*** Opening of Material supplied ***
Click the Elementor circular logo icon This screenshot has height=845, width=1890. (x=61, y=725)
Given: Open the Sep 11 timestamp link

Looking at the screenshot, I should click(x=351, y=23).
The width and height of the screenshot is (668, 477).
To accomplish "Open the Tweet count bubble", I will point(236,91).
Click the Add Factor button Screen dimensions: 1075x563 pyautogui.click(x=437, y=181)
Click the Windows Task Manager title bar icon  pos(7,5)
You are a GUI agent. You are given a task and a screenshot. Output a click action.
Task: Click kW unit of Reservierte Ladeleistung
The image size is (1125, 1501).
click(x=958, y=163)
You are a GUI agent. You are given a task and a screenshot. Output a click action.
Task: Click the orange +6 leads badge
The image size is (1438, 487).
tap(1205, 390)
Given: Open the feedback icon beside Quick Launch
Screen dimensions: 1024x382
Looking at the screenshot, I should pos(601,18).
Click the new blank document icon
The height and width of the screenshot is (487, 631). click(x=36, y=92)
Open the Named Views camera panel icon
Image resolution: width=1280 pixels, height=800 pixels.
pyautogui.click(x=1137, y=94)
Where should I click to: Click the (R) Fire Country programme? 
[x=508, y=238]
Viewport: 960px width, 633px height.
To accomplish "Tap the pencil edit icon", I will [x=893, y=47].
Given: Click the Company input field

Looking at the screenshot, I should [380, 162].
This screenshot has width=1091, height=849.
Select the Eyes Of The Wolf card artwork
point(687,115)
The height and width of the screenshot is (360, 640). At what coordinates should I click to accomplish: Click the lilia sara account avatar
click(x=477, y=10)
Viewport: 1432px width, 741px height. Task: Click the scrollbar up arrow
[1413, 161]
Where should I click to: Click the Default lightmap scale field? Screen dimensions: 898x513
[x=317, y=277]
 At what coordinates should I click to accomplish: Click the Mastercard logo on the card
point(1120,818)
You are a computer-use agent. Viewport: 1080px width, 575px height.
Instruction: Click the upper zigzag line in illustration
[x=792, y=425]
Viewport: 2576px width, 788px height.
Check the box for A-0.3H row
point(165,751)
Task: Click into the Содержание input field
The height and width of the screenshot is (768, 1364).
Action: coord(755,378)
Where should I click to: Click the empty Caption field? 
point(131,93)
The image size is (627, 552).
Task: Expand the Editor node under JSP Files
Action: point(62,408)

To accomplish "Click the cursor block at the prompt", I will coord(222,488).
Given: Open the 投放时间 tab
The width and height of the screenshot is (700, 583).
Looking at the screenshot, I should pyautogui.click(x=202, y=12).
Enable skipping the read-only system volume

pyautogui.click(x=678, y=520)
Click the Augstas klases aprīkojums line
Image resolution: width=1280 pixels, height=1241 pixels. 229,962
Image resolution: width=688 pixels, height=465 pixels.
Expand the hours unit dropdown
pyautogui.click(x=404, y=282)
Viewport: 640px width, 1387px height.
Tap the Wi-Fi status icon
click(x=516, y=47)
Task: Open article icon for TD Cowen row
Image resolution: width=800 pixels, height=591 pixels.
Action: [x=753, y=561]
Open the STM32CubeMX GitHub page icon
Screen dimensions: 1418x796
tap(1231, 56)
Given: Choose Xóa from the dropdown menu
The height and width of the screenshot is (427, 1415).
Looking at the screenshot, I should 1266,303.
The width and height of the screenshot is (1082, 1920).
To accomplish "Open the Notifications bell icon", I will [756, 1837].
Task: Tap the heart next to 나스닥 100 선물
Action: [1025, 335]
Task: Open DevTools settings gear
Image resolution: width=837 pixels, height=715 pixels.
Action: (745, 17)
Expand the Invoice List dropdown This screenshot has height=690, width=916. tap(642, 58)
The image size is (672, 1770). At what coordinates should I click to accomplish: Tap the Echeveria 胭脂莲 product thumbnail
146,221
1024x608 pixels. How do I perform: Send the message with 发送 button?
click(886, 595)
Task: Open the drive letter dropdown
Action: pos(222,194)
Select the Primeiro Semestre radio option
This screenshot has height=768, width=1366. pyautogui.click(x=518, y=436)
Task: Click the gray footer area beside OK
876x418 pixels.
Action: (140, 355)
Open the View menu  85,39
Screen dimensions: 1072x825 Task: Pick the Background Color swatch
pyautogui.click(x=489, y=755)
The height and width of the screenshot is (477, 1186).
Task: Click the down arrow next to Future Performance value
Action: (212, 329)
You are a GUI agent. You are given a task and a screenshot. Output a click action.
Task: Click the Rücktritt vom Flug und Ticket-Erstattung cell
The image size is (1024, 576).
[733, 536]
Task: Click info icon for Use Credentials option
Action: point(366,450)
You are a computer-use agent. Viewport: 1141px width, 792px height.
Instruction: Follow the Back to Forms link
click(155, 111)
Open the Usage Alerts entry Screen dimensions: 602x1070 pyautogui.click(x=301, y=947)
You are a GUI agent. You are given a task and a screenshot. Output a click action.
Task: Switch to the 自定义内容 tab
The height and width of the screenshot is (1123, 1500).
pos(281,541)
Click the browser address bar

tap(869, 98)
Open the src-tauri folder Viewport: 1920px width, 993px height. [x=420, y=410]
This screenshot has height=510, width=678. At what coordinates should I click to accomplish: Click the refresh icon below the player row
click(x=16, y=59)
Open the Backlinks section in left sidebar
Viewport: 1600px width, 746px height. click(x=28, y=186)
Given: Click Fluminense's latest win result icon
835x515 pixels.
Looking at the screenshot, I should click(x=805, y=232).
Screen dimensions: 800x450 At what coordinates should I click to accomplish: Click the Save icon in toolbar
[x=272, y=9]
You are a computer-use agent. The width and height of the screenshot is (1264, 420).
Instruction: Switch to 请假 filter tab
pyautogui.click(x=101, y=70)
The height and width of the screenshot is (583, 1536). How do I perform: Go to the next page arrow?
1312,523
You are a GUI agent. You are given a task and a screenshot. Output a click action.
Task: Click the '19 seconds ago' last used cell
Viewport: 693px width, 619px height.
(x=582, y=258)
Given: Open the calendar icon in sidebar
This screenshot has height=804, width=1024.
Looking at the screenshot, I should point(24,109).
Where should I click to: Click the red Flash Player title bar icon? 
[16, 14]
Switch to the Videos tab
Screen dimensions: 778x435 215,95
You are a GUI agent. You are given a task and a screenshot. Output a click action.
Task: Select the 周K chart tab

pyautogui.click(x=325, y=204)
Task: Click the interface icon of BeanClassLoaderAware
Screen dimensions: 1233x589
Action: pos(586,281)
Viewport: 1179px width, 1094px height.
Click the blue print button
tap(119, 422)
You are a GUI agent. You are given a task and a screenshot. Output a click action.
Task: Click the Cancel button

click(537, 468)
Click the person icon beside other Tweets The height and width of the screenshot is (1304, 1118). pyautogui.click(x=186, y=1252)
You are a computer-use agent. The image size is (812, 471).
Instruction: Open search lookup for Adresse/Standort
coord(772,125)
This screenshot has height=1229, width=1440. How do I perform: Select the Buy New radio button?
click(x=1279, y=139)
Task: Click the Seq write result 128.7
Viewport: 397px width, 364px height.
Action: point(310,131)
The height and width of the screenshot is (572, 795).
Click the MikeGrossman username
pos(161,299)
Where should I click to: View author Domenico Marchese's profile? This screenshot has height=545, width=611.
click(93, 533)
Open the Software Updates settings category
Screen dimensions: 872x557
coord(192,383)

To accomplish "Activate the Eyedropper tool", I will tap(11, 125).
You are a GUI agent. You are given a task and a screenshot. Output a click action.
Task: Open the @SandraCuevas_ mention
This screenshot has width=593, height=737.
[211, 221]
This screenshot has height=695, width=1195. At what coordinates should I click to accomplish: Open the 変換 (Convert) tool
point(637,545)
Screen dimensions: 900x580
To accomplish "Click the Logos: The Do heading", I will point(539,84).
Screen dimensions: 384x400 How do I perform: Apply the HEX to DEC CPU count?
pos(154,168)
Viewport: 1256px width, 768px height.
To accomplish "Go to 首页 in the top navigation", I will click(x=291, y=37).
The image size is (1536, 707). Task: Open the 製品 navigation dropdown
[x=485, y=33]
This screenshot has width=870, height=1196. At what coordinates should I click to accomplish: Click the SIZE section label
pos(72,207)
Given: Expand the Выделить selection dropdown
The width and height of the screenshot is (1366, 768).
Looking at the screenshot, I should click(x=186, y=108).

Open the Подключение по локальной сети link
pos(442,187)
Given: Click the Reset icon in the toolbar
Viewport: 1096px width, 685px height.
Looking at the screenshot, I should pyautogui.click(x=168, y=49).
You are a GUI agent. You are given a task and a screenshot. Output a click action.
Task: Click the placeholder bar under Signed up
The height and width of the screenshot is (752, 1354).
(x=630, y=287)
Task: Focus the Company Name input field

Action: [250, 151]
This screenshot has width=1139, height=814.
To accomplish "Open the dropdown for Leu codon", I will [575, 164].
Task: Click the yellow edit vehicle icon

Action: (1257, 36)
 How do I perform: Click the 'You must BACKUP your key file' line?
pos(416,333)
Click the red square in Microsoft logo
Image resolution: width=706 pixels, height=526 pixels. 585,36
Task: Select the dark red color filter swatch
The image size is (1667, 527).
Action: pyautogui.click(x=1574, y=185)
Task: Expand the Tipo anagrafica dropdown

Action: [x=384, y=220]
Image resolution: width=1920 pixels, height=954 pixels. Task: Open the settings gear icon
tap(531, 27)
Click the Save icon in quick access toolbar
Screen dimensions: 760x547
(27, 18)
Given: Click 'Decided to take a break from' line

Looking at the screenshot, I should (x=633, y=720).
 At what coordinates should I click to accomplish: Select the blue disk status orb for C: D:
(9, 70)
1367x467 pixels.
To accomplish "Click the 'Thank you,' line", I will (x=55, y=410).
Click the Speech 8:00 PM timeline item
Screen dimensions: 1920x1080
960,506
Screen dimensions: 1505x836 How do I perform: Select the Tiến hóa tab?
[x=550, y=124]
*** Close of Material supplied ***
→ **Aim of the exercise**
For each line above that includes "beside", copy the line.

→ **Exercise response**
Given: Open the feedback icon beside Quick Launch
Task: Click the gray footer area beside OK
Click the person icon beside other Tweets The height and width of the screenshot is (1304, 1118). pyautogui.click(x=186, y=1252)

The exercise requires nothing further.